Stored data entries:
◇ ◇ ◇

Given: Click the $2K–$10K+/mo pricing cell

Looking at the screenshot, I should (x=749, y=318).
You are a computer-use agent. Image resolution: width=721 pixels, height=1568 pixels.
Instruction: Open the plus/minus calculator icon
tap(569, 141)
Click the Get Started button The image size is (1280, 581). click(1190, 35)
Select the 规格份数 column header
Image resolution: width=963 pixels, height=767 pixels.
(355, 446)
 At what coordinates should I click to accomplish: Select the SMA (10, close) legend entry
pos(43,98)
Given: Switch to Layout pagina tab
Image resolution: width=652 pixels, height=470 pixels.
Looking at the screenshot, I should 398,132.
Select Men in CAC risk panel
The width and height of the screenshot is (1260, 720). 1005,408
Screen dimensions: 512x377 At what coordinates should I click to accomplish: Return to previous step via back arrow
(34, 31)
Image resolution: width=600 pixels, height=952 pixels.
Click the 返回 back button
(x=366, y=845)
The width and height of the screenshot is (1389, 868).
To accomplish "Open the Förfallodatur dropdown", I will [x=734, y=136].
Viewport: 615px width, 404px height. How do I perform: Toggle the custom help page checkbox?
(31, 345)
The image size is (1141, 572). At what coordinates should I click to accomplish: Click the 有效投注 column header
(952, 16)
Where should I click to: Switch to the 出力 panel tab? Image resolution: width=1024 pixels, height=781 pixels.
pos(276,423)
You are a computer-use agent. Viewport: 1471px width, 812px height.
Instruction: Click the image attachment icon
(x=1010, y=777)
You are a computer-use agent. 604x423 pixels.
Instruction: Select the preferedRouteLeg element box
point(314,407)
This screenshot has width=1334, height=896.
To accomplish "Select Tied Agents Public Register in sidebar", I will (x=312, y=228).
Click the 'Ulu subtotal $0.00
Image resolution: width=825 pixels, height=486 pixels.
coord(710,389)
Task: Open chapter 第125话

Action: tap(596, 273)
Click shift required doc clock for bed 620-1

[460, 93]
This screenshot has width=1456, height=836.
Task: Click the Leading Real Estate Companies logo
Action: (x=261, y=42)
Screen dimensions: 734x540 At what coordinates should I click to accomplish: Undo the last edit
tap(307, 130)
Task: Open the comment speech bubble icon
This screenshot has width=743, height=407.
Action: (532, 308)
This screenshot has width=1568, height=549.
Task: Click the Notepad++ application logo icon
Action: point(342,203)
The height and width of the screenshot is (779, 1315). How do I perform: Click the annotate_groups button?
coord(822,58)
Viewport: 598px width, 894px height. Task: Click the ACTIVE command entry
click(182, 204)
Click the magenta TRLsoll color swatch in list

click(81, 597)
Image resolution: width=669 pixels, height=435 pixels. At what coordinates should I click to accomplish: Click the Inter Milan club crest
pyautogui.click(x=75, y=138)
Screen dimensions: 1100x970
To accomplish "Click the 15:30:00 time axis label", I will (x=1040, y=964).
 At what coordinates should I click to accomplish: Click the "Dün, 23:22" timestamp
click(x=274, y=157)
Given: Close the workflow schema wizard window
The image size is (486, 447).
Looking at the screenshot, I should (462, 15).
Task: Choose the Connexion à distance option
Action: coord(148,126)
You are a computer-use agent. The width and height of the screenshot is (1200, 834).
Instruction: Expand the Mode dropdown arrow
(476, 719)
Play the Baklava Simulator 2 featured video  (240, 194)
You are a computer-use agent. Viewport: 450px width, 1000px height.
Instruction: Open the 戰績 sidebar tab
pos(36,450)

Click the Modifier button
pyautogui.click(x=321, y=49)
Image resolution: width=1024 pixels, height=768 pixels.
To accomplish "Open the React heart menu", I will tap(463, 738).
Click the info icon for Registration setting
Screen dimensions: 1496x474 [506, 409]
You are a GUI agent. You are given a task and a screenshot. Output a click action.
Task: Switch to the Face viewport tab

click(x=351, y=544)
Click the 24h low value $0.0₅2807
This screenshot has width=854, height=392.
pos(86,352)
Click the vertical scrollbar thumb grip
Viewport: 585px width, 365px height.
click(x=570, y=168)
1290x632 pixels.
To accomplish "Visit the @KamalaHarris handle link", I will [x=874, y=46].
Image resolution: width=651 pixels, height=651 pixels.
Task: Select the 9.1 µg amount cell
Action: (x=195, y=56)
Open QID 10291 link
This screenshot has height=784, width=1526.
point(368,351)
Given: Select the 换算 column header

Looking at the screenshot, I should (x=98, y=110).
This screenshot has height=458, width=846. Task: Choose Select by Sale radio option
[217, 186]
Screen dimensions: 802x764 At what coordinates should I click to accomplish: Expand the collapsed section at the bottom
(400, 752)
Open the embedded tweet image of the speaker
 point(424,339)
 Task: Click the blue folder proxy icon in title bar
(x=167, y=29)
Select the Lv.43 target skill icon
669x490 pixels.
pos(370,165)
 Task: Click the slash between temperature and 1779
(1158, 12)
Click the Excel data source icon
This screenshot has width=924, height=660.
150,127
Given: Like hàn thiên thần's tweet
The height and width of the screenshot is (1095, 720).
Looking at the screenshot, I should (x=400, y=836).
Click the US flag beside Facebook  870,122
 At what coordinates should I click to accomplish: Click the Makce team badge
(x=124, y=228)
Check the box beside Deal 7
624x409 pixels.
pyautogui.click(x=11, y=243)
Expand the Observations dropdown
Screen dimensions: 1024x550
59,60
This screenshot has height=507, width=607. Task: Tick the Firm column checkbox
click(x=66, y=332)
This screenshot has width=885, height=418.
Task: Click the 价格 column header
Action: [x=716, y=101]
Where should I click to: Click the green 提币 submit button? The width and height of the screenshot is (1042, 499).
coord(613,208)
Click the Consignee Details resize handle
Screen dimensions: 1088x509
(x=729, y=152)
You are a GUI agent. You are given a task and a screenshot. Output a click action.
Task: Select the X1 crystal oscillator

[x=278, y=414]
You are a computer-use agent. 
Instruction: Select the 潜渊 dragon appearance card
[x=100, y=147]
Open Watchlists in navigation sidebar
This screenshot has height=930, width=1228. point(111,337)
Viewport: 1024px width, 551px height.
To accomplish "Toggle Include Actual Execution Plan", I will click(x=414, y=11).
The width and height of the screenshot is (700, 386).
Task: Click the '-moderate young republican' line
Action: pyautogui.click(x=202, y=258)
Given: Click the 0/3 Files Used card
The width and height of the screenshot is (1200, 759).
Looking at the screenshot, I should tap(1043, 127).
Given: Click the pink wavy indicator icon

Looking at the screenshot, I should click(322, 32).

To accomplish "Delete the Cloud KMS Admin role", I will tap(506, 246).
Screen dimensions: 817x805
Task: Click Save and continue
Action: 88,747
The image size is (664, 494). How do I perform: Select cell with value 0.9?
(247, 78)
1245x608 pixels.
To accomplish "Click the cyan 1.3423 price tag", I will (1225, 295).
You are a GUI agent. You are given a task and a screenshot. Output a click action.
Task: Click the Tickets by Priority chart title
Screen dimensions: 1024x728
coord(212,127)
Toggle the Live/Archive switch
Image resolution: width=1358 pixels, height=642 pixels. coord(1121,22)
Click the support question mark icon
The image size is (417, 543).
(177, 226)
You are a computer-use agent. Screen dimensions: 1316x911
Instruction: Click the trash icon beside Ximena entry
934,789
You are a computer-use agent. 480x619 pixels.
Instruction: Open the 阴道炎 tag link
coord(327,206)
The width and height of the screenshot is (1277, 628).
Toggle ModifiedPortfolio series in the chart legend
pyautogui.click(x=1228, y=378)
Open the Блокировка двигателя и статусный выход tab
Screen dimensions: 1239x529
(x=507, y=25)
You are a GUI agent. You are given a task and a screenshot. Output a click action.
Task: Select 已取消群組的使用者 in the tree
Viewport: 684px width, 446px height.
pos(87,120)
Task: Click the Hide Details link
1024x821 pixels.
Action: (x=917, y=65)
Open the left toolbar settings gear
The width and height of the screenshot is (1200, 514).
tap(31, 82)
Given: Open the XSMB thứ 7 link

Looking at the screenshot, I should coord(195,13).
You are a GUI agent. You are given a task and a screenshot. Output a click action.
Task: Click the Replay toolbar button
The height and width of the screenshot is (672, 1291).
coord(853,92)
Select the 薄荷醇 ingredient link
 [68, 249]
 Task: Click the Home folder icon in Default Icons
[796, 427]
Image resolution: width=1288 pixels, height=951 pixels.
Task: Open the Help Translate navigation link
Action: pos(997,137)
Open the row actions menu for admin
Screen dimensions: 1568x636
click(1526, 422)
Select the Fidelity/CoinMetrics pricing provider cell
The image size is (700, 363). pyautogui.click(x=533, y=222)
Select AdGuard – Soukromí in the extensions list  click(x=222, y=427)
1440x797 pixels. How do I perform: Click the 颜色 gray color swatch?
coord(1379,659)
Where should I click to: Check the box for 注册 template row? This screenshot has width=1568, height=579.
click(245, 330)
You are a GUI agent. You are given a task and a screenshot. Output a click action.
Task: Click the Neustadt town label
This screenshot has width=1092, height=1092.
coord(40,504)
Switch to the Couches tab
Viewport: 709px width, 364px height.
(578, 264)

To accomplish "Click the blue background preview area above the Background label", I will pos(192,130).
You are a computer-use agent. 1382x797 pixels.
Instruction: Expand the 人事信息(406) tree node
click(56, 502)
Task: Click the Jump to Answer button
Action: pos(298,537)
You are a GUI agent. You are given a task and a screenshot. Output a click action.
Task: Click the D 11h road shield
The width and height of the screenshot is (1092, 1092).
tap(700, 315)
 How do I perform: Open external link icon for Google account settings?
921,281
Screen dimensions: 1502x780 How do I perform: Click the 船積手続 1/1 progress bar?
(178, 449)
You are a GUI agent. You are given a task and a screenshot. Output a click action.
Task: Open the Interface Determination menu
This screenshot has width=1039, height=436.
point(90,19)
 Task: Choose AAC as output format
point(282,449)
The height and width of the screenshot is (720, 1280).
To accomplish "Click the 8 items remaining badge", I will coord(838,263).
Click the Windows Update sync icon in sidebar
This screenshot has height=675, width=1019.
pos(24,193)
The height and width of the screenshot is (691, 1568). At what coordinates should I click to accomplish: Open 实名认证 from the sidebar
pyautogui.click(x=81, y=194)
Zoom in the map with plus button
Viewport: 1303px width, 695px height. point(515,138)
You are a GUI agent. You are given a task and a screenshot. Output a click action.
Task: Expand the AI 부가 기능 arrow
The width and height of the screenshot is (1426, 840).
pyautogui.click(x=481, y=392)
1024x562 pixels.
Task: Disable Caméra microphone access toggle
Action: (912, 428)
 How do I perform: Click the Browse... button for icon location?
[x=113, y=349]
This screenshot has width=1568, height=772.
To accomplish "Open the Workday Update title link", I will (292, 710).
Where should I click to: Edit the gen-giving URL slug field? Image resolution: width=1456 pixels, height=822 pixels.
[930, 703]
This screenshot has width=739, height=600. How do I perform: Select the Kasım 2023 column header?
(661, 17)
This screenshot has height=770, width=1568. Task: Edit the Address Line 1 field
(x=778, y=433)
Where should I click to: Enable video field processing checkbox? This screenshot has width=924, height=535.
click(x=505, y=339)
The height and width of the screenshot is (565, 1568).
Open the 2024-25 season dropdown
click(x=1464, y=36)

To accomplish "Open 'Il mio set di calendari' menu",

◇ ◇ ◇

__Work task__.
Return solely the number of lines in the data that include the word "toolbar".

__Answer to this problem__.
2